* [TASK REQUIREMENTS]:
Copy the listing below word for word, leaving out the pictures.

(Dataset excerpt)

○ ○ ○

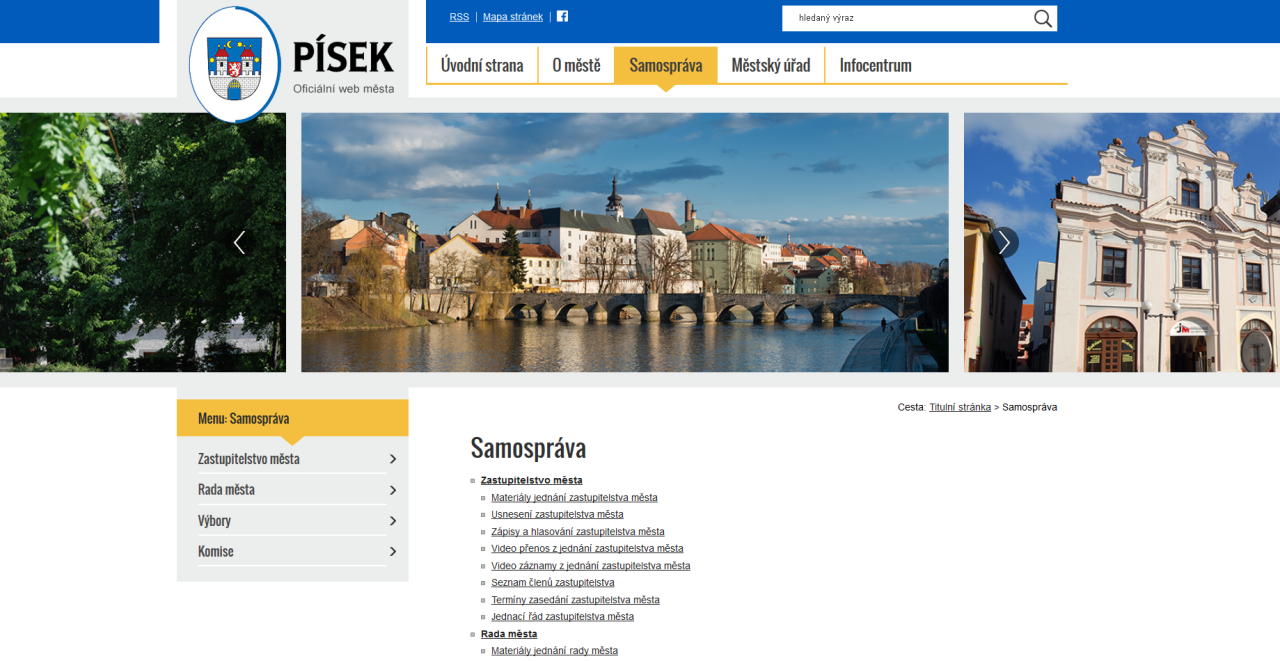Viewport: 1280px width, 661px height.
Task: Expand Rada města sidebar chevron
Action: pos(393,490)
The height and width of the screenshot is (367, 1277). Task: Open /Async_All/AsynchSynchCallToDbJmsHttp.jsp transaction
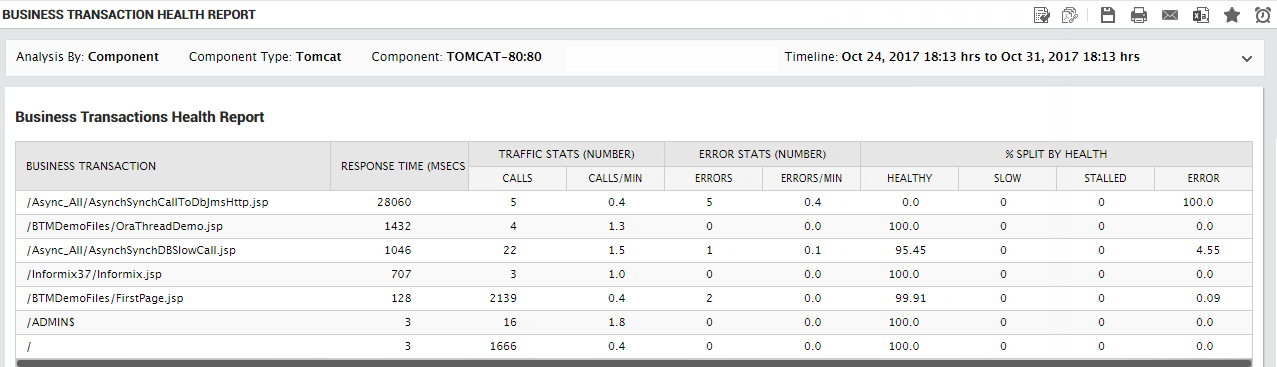tap(148, 202)
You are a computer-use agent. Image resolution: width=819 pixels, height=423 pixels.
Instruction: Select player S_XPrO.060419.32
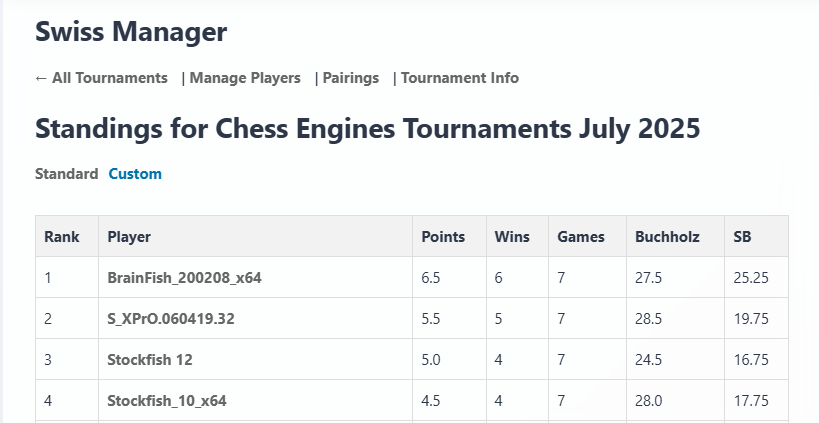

○ ○ ○

* [EXERCISE ANSWER]:
Viewport: 1280px width, 661px height.
Task: Expand Rada města sidebar chevron
Action: pos(393,490)
The height and width of the screenshot is (367, 1277). Task: Open /Async_All/AsynchSynchCallToDbJmsHttp.jsp transaction
tap(148, 202)
You are a computer-use agent. Image resolution: width=819 pixels, height=423 pixels.
Instruction: Select player S_XPrO.060419.32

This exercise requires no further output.